BEGIN Data excerpts
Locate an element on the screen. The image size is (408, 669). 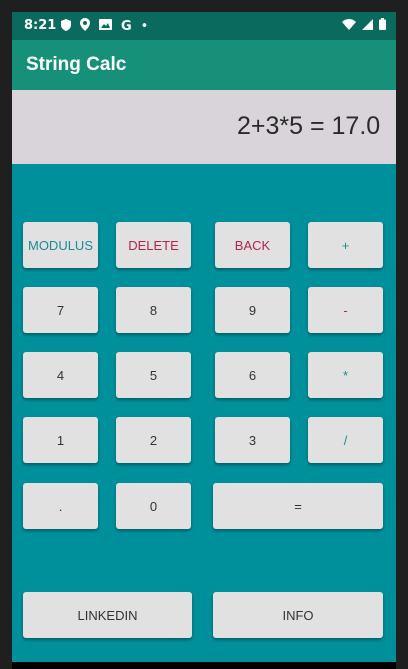
digit-8-button: 8 is located at coordinates (154, 310).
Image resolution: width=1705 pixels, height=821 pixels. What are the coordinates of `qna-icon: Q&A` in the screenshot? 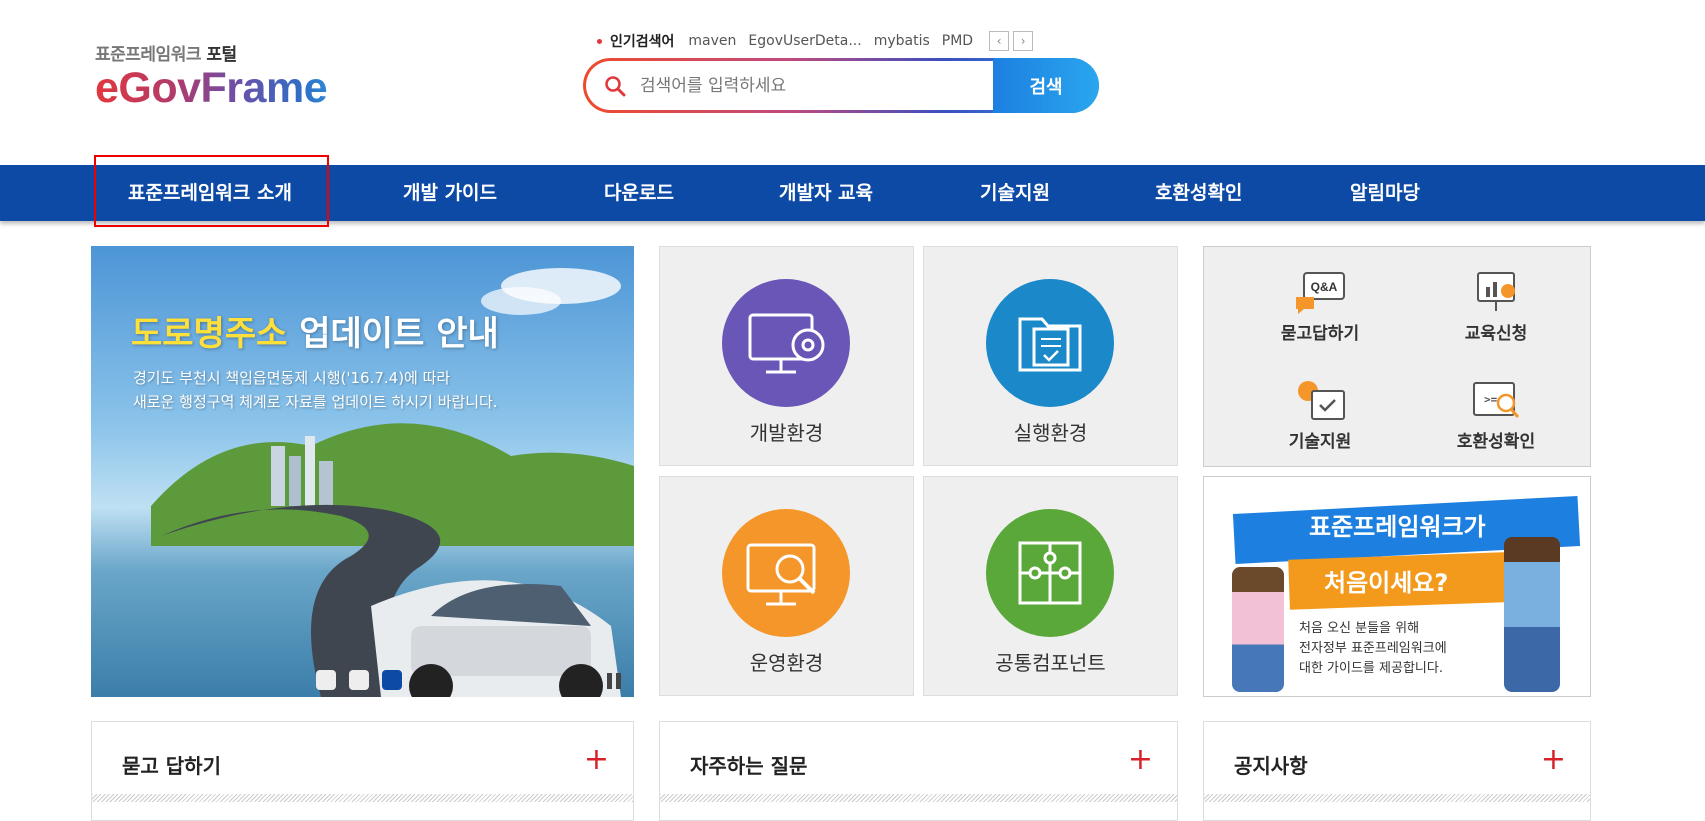 It's located at (1320, 293).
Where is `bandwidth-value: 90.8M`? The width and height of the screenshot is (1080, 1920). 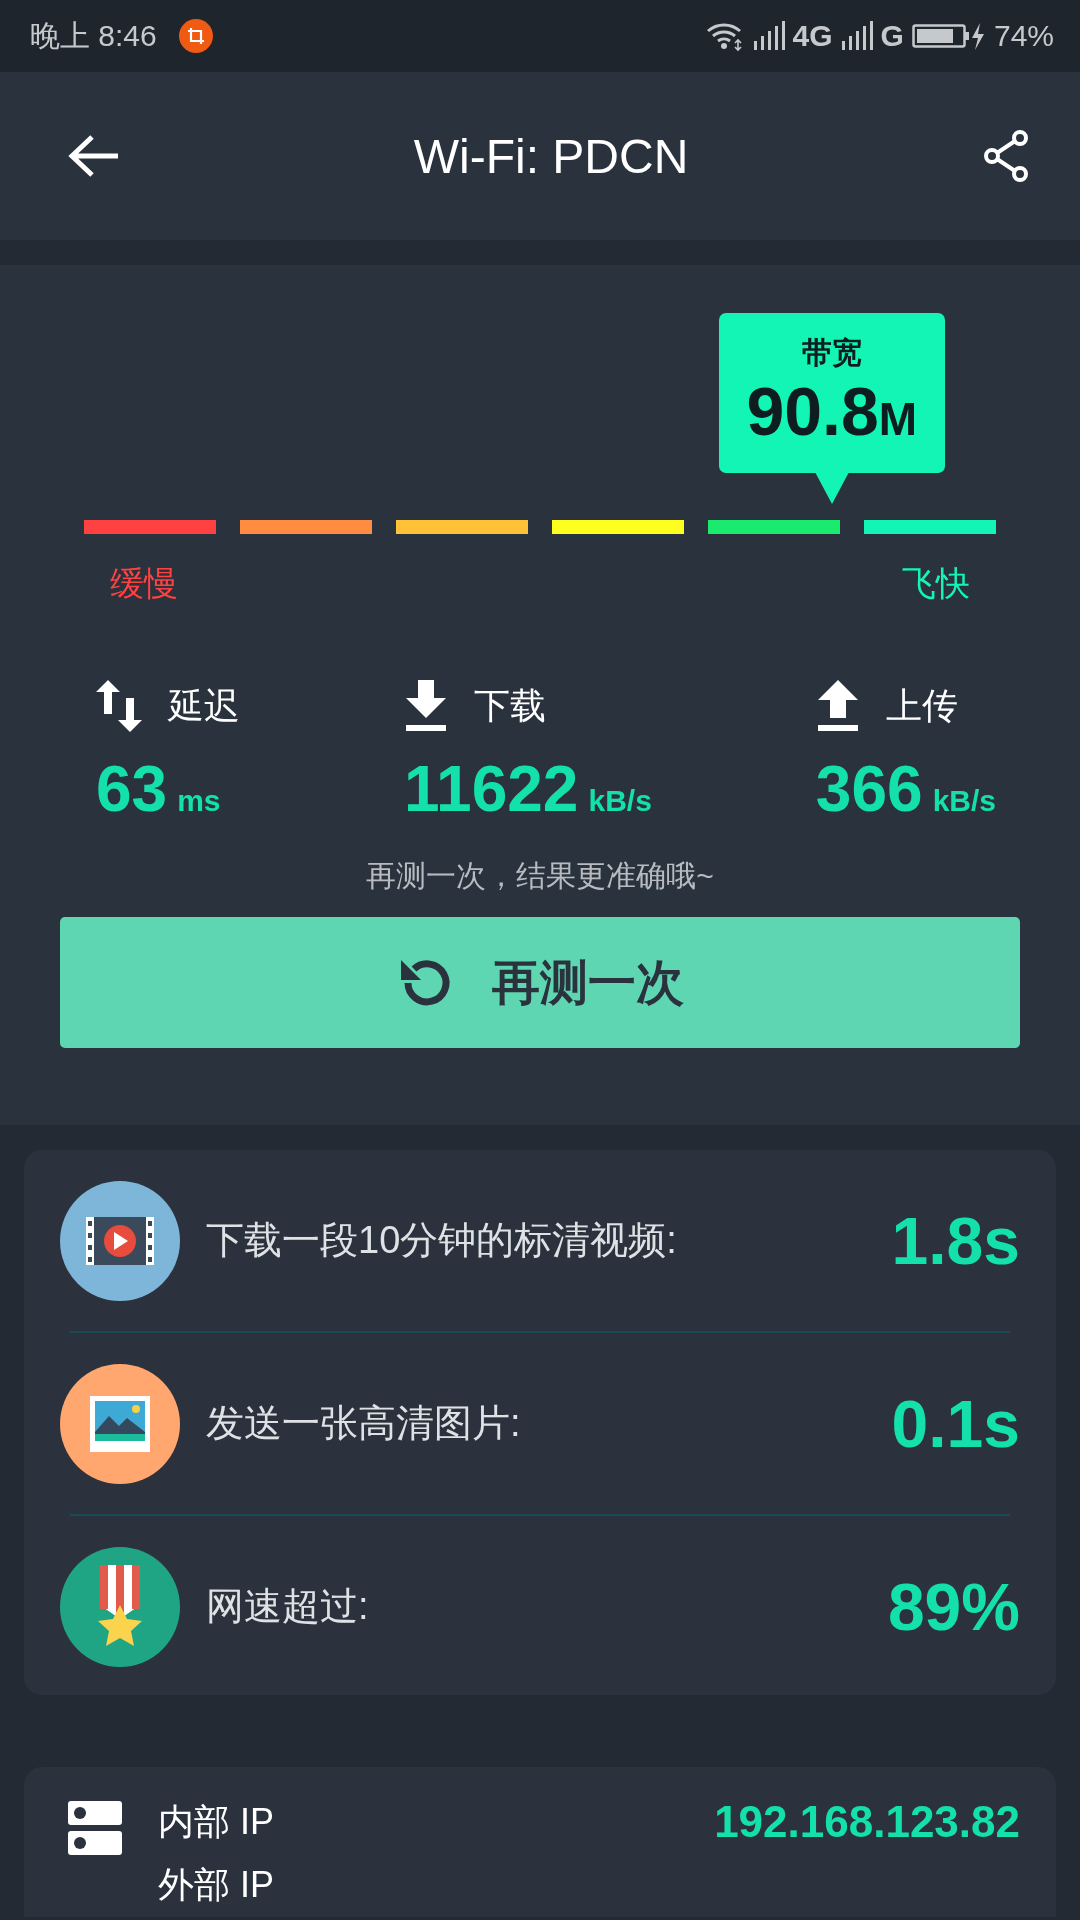 bandwidth-value: 90.8M is located at coordinates (832, 412).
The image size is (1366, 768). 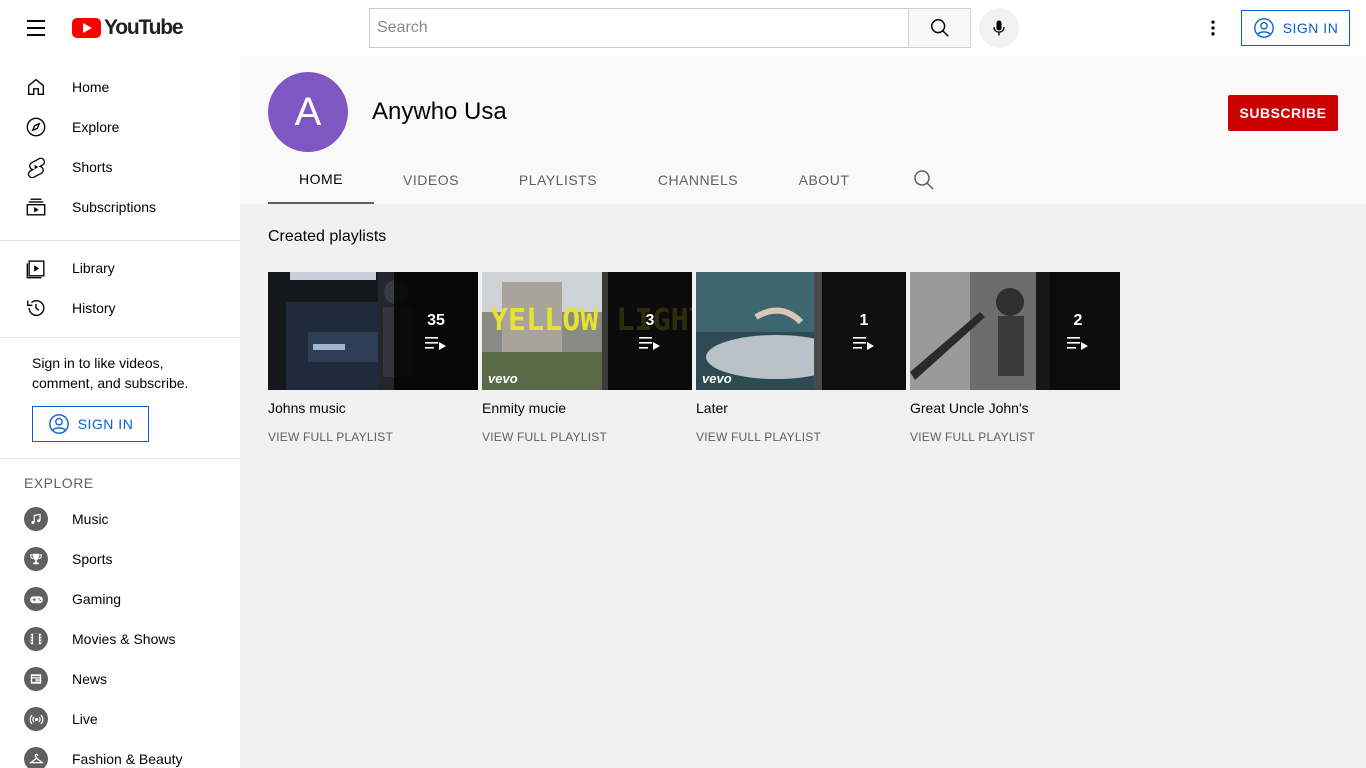 What do you see at coordinates (90, 519) in the screenshot?
I see `sidebar-item-label: Music` at bounding box center [90, 519].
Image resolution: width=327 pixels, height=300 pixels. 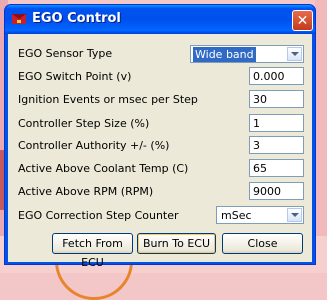 I want to click on step-counter-value: mSec, so click(x=236, y=216).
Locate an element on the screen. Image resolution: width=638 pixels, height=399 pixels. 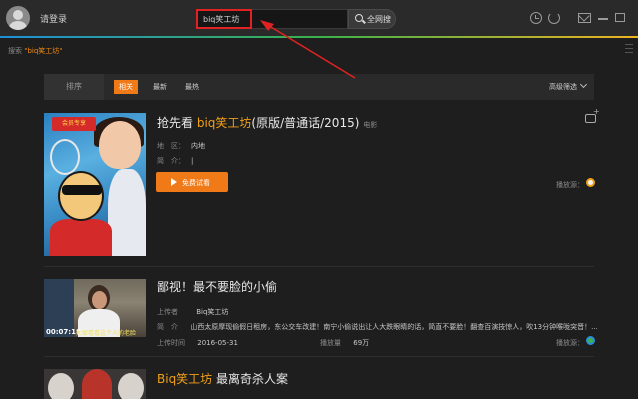
search-icon is located at coordinates (359, 18).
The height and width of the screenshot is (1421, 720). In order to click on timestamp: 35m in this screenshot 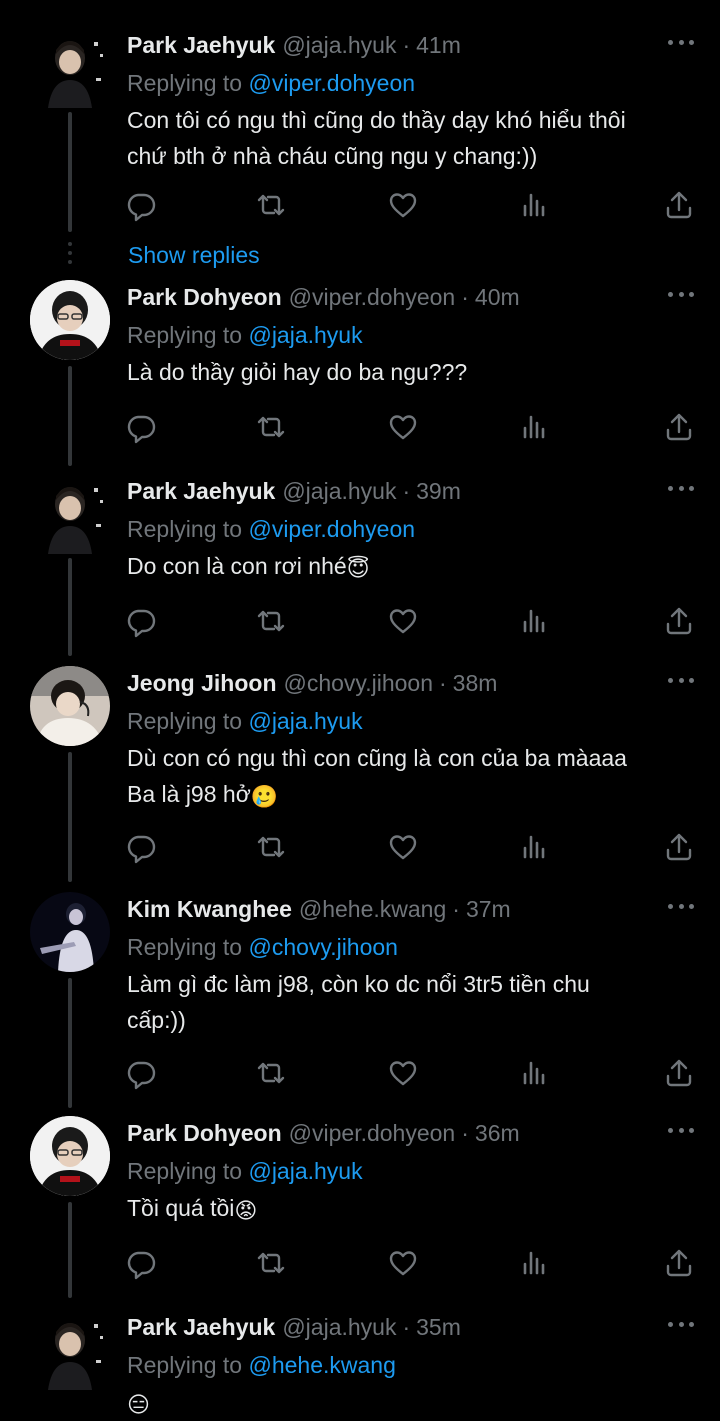, I will do `click(438, 1327)`.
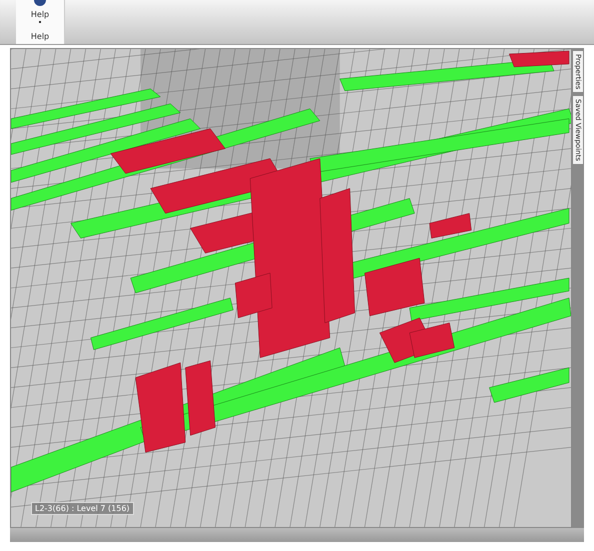 This screenshot has height=551, width=594. What do you see at coordinates (40, 36) in the screenshot?
I see `group-label: Help` at bounding box center [40, 36].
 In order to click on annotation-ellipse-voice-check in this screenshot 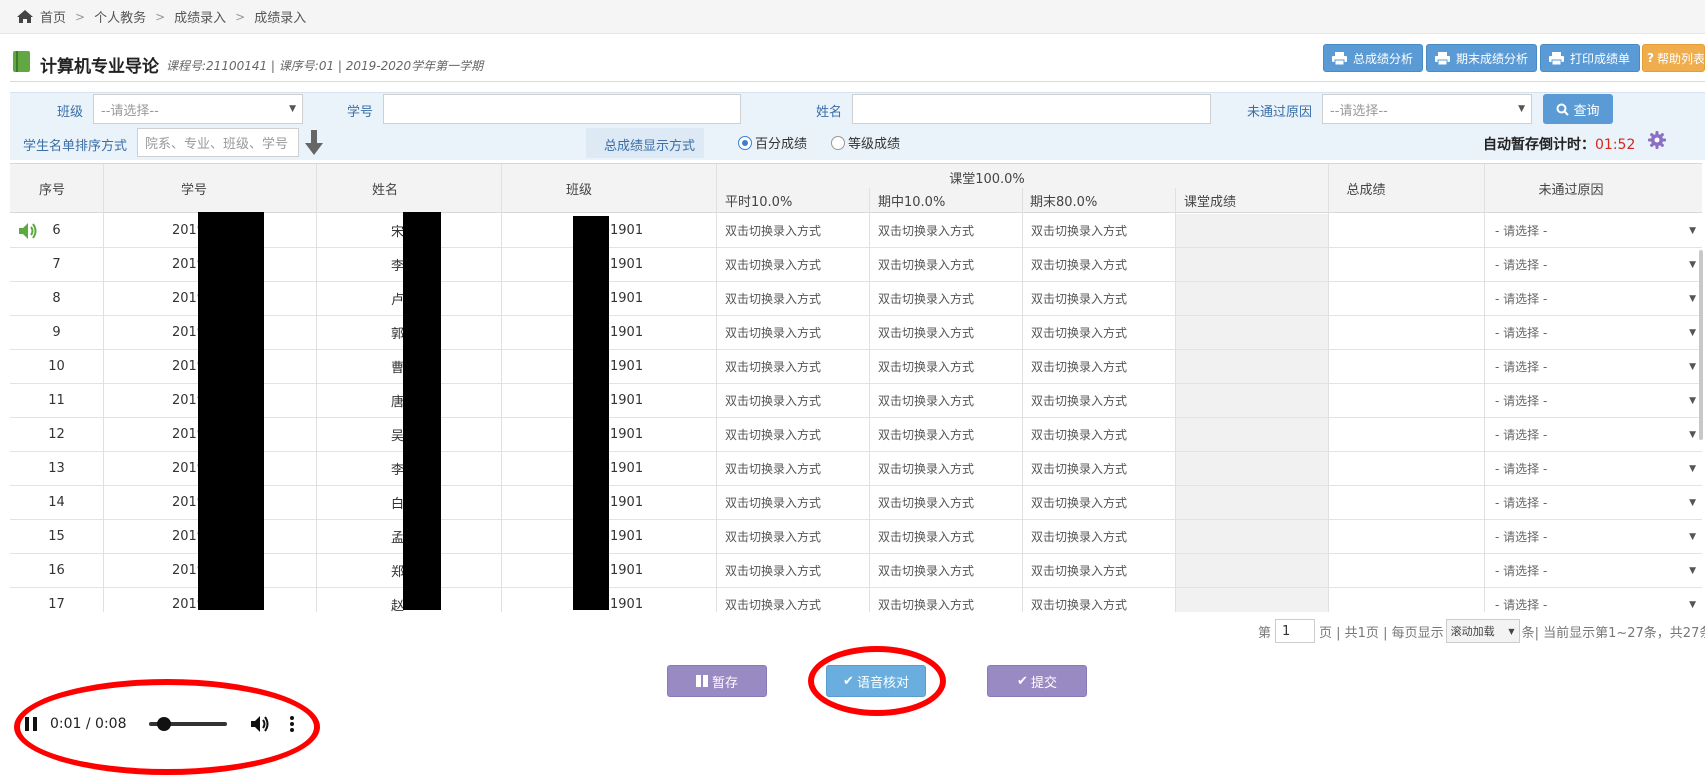, I will do `click(877, 681)`.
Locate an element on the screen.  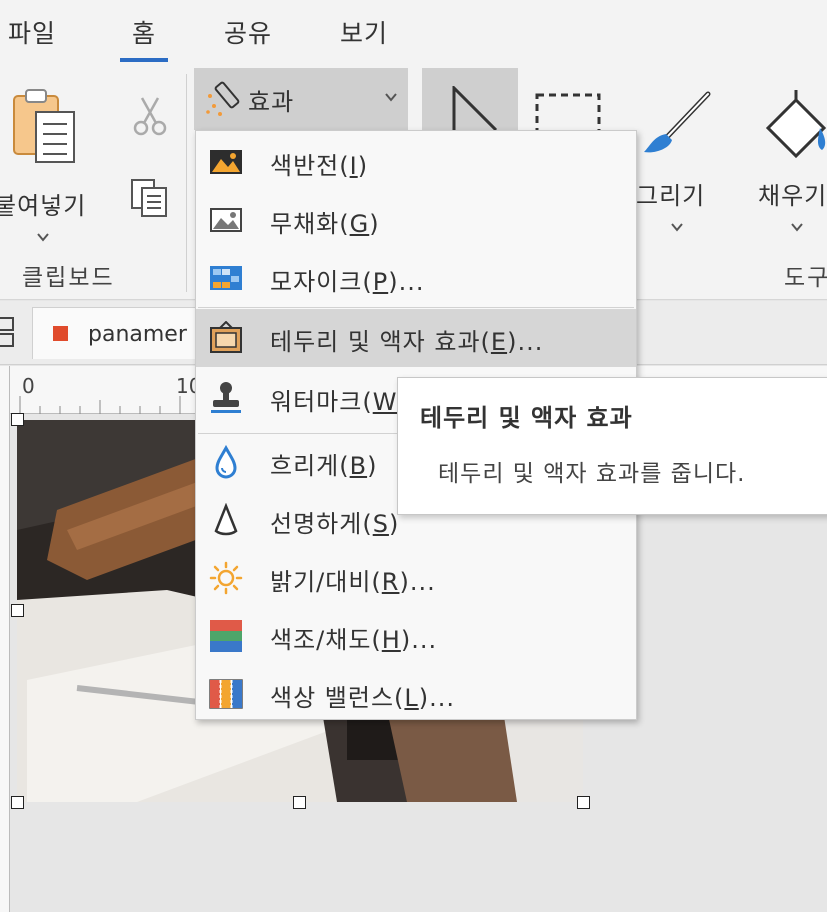
paste-button: 붙여넣기 is located at coordinates (55, 161).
END Data excerpts
Write out the part of the material above that opens with the line containing "Locate an element on the screen. Image" and closes with the line containing "search-icon is located", including both of those lines. Leave the pictures out.

Task output >>
Locate an element on the screen. Image resolution: width=638 pixels, height=399 pixels. 
search-icon is located at coordinates (359, 18).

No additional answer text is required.